§ **Working data**:
————
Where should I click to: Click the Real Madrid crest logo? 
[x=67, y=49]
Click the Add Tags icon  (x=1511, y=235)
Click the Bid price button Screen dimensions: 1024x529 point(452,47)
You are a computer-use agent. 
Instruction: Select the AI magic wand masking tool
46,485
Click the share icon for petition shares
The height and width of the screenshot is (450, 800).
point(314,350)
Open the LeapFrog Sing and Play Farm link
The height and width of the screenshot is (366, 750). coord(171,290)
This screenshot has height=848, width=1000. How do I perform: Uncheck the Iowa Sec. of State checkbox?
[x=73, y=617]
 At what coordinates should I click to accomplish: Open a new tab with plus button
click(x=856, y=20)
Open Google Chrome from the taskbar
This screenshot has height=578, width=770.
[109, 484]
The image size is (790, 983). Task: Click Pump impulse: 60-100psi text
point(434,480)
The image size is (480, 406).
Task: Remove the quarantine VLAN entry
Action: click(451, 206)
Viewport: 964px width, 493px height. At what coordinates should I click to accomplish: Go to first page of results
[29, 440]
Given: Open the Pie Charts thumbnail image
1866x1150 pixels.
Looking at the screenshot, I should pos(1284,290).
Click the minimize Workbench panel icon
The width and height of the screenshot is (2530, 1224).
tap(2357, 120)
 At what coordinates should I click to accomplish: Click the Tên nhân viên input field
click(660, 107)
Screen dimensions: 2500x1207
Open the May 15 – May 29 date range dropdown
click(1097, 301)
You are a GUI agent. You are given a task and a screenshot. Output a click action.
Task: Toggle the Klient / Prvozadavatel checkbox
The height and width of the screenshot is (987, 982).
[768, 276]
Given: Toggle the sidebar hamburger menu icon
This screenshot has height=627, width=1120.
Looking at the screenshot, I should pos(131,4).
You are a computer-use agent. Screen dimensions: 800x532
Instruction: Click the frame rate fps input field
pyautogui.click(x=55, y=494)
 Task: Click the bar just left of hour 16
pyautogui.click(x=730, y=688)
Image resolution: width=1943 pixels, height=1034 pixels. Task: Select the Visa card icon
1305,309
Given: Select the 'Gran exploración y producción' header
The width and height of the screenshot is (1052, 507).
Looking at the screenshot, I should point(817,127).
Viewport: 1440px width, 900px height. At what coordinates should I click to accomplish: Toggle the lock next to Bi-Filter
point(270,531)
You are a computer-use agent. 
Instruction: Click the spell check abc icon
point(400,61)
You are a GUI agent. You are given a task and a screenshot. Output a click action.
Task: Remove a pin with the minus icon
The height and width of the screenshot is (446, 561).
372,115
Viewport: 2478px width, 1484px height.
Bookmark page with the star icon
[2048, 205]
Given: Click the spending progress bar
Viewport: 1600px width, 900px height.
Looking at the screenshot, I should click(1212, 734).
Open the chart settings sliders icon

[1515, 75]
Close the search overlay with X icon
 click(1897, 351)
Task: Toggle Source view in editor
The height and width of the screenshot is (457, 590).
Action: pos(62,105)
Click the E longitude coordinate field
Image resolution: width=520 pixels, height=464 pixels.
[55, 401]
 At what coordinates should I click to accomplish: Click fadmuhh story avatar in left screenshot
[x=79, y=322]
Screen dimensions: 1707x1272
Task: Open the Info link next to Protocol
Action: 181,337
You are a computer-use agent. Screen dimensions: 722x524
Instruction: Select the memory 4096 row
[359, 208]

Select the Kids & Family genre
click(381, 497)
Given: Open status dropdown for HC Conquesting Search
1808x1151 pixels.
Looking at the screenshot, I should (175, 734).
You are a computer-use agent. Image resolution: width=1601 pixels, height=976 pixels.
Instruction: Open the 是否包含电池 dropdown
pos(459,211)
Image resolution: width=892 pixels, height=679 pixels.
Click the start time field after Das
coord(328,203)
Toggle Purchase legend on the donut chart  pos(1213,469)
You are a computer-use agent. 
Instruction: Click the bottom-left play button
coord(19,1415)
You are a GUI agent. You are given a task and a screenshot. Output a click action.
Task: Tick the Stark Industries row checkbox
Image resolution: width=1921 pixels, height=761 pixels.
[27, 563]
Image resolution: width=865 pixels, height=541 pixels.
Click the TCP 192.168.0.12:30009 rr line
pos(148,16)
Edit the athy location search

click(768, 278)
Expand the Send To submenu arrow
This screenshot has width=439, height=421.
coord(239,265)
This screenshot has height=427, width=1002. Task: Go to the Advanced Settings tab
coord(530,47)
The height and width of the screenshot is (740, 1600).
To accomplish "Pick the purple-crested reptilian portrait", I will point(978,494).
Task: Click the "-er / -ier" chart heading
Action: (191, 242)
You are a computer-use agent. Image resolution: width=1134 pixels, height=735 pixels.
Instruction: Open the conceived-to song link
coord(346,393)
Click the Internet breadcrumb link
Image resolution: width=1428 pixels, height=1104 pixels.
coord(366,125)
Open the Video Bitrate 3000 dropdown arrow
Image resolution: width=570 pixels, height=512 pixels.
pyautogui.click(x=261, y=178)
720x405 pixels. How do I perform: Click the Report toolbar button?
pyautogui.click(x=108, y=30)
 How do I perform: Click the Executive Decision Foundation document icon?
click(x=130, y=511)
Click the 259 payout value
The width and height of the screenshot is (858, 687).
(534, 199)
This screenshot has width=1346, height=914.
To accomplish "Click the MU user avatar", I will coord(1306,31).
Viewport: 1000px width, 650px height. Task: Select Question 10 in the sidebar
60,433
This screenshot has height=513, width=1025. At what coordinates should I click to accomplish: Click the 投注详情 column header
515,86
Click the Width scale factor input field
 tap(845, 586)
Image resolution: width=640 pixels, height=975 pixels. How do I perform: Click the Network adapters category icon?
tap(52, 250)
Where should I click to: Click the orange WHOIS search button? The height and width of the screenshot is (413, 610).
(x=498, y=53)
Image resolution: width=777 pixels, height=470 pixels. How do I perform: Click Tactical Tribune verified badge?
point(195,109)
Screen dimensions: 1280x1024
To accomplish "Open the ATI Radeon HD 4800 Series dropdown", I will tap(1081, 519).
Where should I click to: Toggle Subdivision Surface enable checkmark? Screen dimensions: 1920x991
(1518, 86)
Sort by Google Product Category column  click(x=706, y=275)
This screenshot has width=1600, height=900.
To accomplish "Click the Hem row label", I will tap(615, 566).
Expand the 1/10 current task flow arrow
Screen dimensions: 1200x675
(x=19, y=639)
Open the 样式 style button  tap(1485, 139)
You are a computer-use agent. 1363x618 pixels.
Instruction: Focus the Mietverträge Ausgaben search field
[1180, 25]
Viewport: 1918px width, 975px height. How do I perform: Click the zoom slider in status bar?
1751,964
————
§ **What you are asked to do**: Rewrite the entries from the line with "How do I perform: Click the Executive" to the line with "will tap(615, 566).", switching "checkmark" to "checkbox" and leaving everything else the same.

§ **Output of the task**:
 How do I perform: Click the Executive Decision Foundation document icon?
click(x=130, y=511)
Click the 259 payout value
The width and height of the screenshot is (858, 687).
(534, 199)
This screenshot has width=1346, height=914.
To accomplish "Click the MU user avatar", I will coord(1306,31).
Viewport: 1000px width, 650px height. Task: Select Question 10 in the sidebar
60,433
This screenshot has height=513, width=1025. At what coordinates should I click to accomplish: Click the 投注详情 column header
515,86
Click the Width scale factor input field
 tap(845, 586)
Image resolution: width=640 pixels, height=975 pixels. How do I perform: Click the Network adapters category icon?
tap(52, 250)
Where should I click to: Click the orange WHOIS search button? The height and width of the screenshot is (413, 610).
(x=498, y=53)
Image resolution: width=777 pixels, height=470 pixels. How do I perform: Click Tactical Tribune verified badge?
point(195,109)
Screen dimensions: 1280x1024
To accomplish "Open the ATI Radeon HD 4800 Series dropdown", I will tap(1081, 519).
Where should I click to: Toggle Subdivision Surface enable checkbox? Screen dimensions: 1920x991
(1518, 86)
Sort by Google Product Category column  click(x=706, y=275)
This screenshot has width=1600, height=900.
To accomplish "Click the Hem row label", I will tap(615, 566).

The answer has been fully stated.